The biggest disseminators of misinformation are Social Media and Google. Facebook with its over 2 billion monthly users, YouTube (1.5 billion), WhatsApp (1.5 billion), Instagram (800 million) and Twitter (330 million) are the dominant social media mega-sites and Google is the biggest and most used search engine. Oh dear, I have just given you some misinformation; Google has a search engine but it is much more than that, it has a social network (Google+), email, and so on, but in essence, it is a HUGE content provider.
Two sociological shifts
Now, add two radical shifts in the way people in general process information in our day, and we have a problem of seismic proportions. Firstly, society, in general, has moved away from engaged critical thinking to passive gullibility. Secondly, group consensus and trendy ‘thought leaders’ have replaced tradition authority and qualified experts as sources of ‘reliable’ information. Misinformation can now travel at billions of bits per second into billions of receptive minds. Of course, I am generalising here; not all people are undiscerning and ignorant – you clearly aren’t because you are persevering with this article. 🙂
A helpful article
I had planned to write something about how people generate and spread misinformation, but I want to move on to the actual purpose of this article – how we can fight false news. However, here is an article by Dom Galeon that I found helpful It highlights a recent study by MIT that mentions, among other things, that fake news evokes the emotions of fear, disgust, and surprise and that these emotions fuel the propagation of the news to others. Clearly not something that we Christians want to experience or transmit.
So, how should we counteract misinformation?

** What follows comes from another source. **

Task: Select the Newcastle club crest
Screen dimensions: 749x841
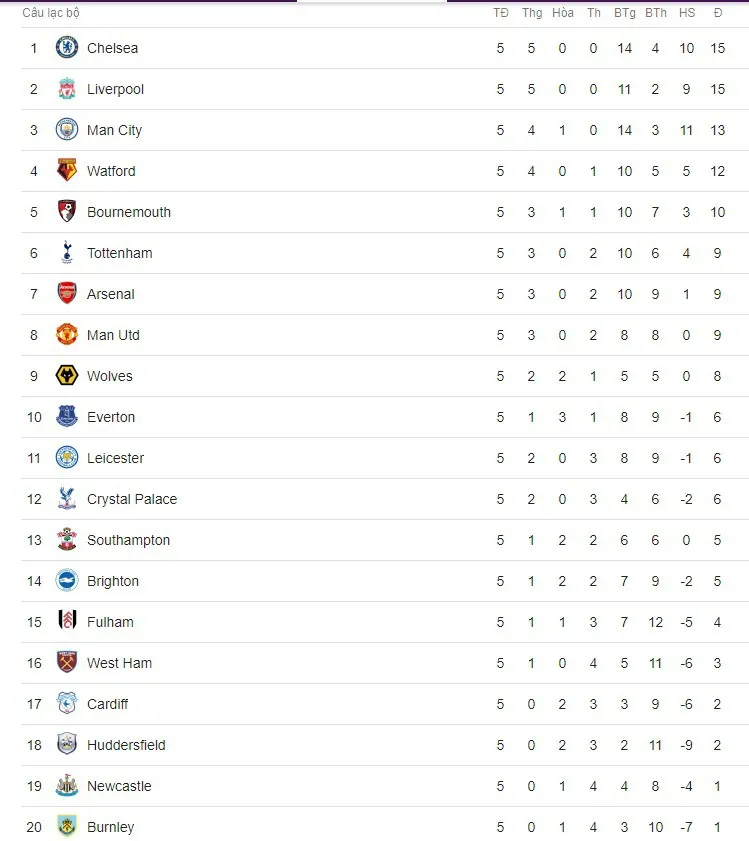Action: click(x=67, y=786)
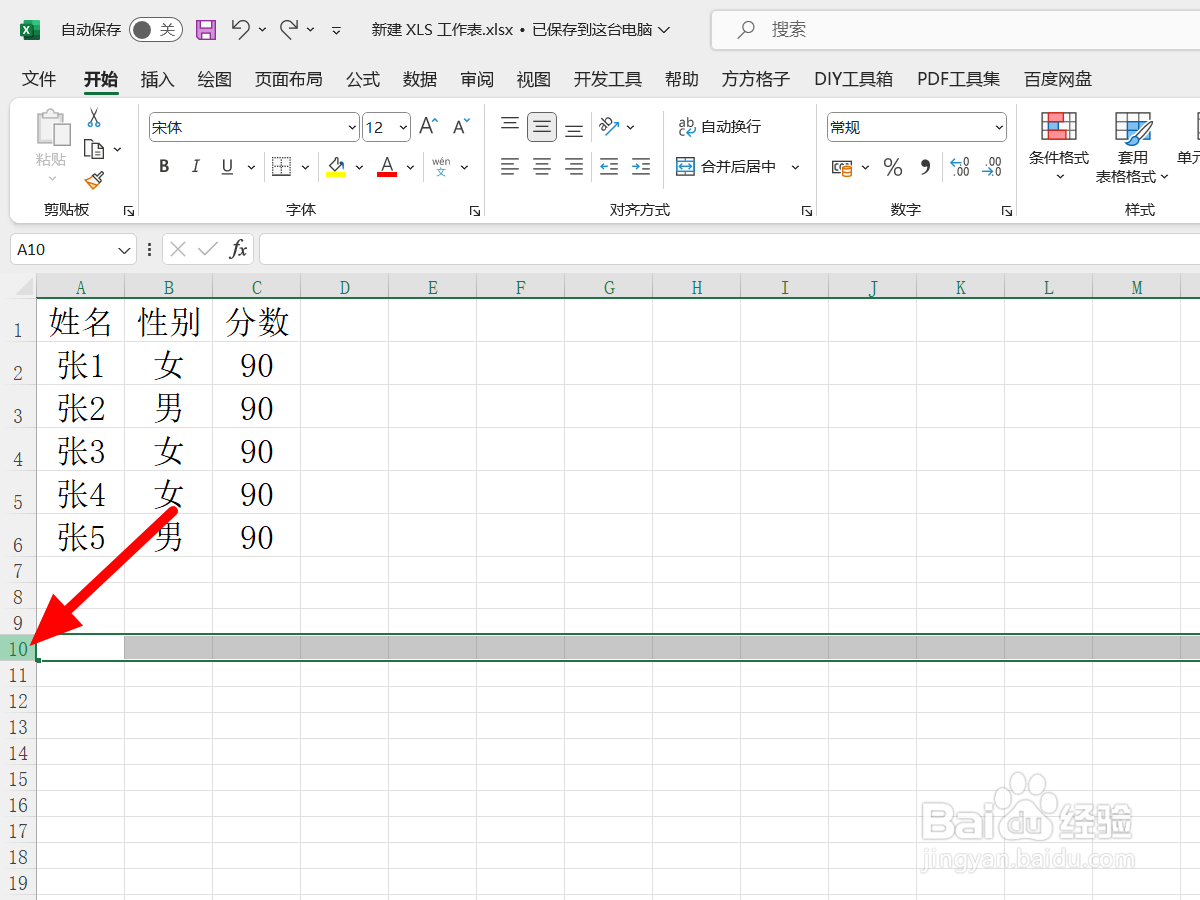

Strategy One: Realise that as Christians, we are children of the light and not of the darkness (Ephesians 5:8-11) and that generating or spreading misinformation is displeasing to God. Isaiah wrote;
Strategy Two: Change our default position from passive gullibility to active discerning scepticism. Hardly a day goes by without me reading, seeing, or hearing news or information that is outrageously and preposterously ridiculous. The ex-president of South Africa waves a piece of paper in his hand and claims that he has fired his minister of finance because he has an intelligence report proving that the man is a treasonous villain. Now, why should anyone who has access to the background and track record of the man in question believe that… yet millions apparently did! The same ex-president is now telling university students that state capture is just a political myth! Yes, sure! The secret planet Naburu is on a near collision course with Earth that will enable enlightened aliens to visit our planet again… Oh, sorry, actually its going to collide with earth and wipe us all out. You don’t say! Bottled water blessed by the Man of God from Nigeria cures cancer provided you pay handsomely for it – and so on, day after day. We need to be asking ‘why should I believe this?’ rather than ‘who can I tell this to?’
Strategy Three: Fact-check before passing on information. I get many WhatsApp messages, emails, or Facebook posts that I recognise as misinformation that I have seen several times in the past. The all-time record repeater must be the scare report circulating for the last 18 years that someone is making a movie about a homosexual Jesus. Snopes.com is a good fact-checking site and it is so easy to type into its search facility some key words or even a cut and paste from the post you have received. Yes, there is good and useful stuff on the internet as well.
Strategy Four: Commit to being a proactive conveyer of truth. Jesus is the way, truth and life. He is the source of truth and the Bible is the repository of truth. Instead of passing on misinformation that brings fear, indignation, and a sense of hopelessness, we can and should pass on messages of hope, life, and TRUTH.
This then is how we can fight false news.